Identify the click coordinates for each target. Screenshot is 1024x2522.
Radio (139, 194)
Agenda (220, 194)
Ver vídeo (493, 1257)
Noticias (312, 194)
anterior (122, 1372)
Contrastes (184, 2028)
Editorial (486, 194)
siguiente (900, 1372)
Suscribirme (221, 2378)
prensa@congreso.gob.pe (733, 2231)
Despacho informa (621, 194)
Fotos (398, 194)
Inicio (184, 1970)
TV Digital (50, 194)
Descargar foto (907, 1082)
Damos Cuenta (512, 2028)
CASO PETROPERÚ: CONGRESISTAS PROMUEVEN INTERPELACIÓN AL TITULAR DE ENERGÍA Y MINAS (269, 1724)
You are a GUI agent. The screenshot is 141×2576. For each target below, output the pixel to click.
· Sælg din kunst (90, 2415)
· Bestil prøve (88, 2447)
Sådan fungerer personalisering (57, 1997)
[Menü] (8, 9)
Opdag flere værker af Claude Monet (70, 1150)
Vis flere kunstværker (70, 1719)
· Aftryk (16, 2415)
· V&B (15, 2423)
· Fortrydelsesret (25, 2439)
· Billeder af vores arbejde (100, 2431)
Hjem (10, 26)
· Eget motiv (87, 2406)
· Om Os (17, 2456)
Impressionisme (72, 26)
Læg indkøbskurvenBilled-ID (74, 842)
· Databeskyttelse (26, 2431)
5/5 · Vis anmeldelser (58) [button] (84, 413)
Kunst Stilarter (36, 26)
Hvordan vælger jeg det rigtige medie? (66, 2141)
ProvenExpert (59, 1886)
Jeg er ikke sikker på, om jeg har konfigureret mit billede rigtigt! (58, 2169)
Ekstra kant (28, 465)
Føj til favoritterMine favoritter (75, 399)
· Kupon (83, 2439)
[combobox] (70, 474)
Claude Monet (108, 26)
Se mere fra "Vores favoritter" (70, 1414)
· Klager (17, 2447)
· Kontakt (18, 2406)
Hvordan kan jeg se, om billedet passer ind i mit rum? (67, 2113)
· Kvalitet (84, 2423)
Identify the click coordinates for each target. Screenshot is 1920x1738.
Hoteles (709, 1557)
·····
Brief:
The expected output is the run of lines from the one holding "Føj til favoritterMine favoritter (75, 399)" to the last line of the entries above, each reproduced character for character.

Result for this exercise:
Føj til favoritterMine favoritter (75, 399)
· Kupon (83, 2439)
[combobox] (70, 474)
Claude Monet (108, 26)
Se mere fra "Vores favoritter" (70, 1414)
· Klager (17, 2447)
· Kontakt (18, 2406)
Hvordan kan jeg se, om billedet passer ind i mit rum? (67, 2113)
· Kvalitet (84, 2423)
Identify the click coordinates for each target. Screenshot is 1920x1738.
Hoteles (709, 1557)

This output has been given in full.